— DATA LISTING —
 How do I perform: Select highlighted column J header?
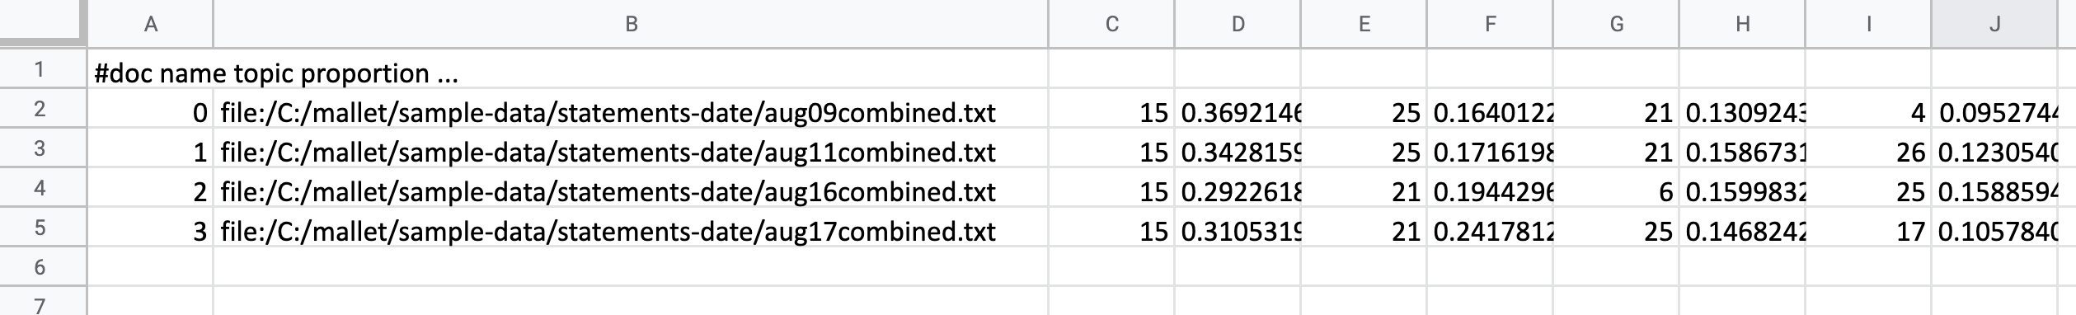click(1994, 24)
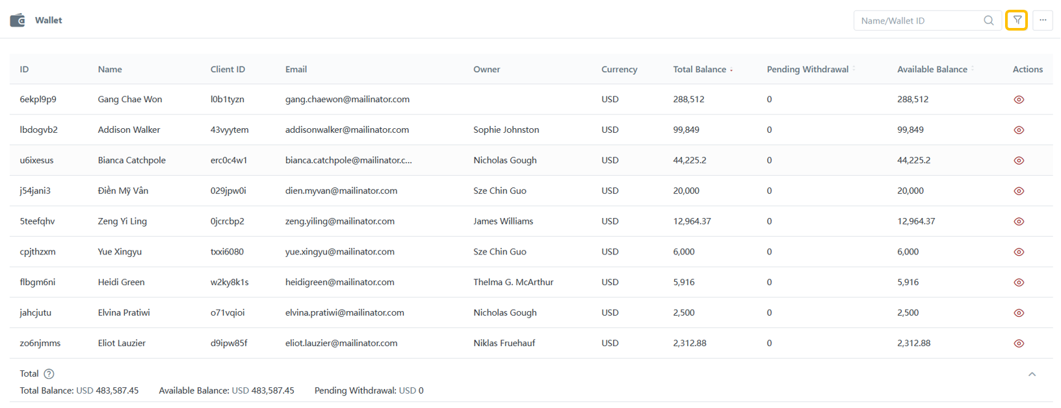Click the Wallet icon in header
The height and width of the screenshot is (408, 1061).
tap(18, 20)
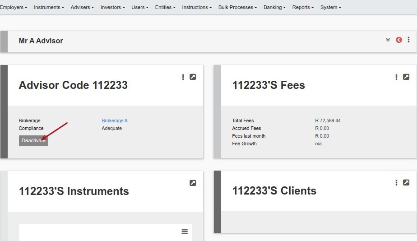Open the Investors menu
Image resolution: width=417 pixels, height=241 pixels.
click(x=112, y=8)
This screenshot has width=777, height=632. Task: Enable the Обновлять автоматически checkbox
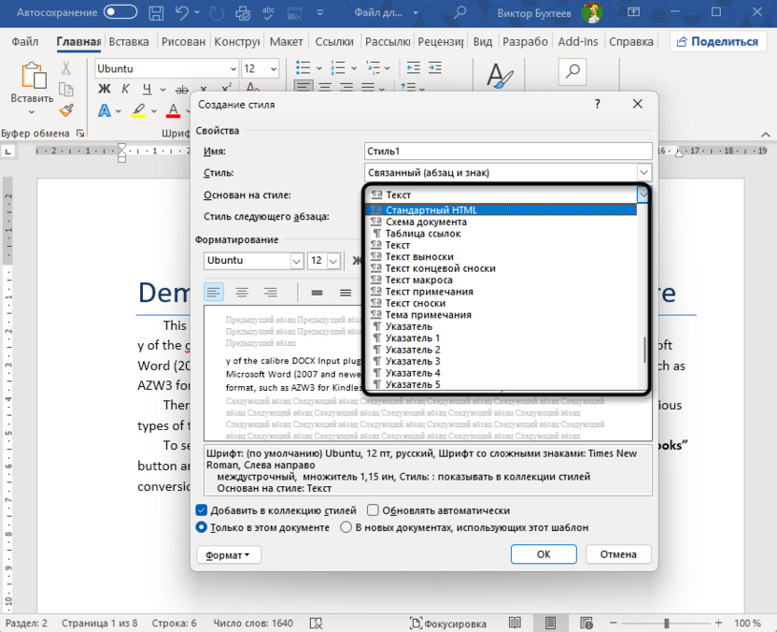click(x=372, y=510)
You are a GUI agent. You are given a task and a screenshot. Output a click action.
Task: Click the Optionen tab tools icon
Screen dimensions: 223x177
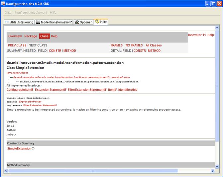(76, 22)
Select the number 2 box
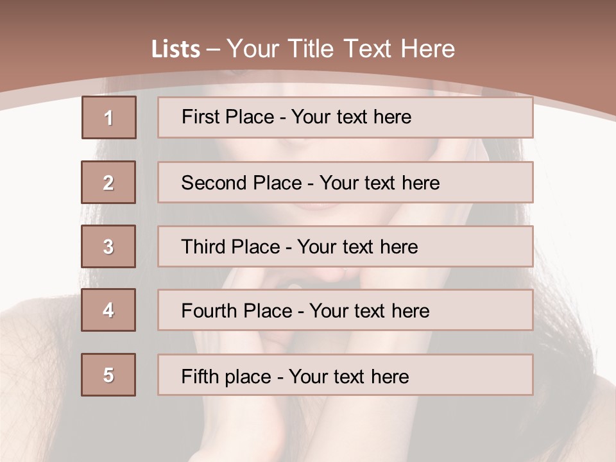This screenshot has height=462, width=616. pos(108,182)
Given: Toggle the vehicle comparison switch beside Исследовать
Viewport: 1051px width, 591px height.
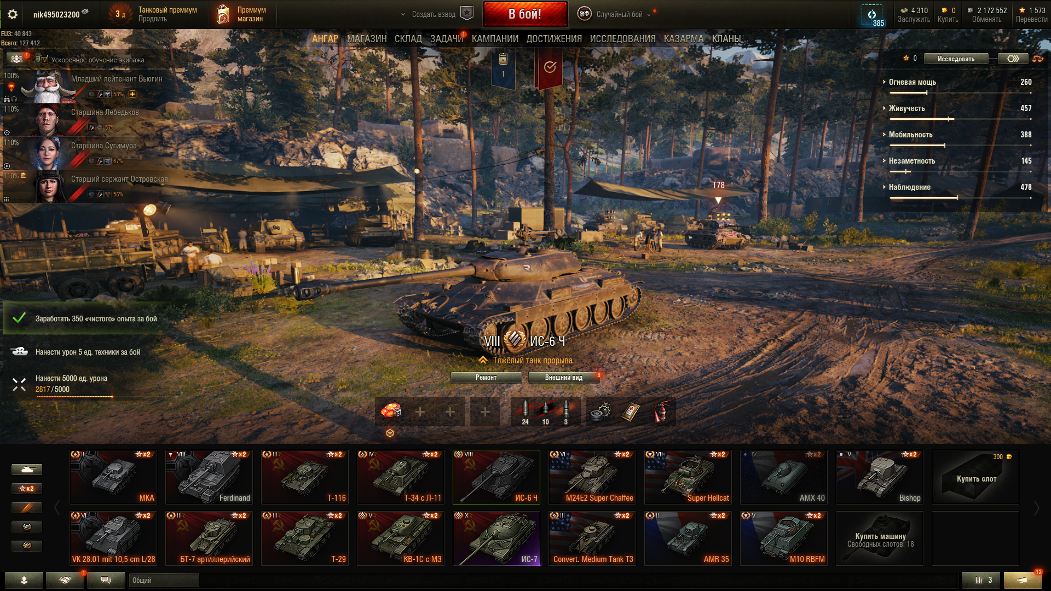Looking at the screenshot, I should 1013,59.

— ABOUT THIS EXERCISE —
From the listing above, print every entry precisely and drop the pictures.

— SOLUTION TO THE PROBLEM —
 How do I perform: Select highlighted column J header?
click(1994, 24)
Click the Wallet icon in header
The height and width of the screenshot is (408, 1061).
tap(18, 20)
Open the Investors menu
Image resolution: width=417 pixels, height=241 pixels.
click(x=112, y=8)
This screenshot has width=777, height=632. Task: Enable the Обновлять автоматически checkbox
click(x=372, y=510)
You are a GUI agent. You are given a task and a screenshot. Output a click action.
Task: Click the Optionen tab tools icon
Screen dimensions: 223x177
(76, 22)
Select the number 2 box
This screenshot has height=462, width=616. pos(108,182)
Given: Toggle the vehicle comparison switch beside Исследовать
Viewport: 1051px width, 591px height.
Looking at the screenshot, I should 1013,59.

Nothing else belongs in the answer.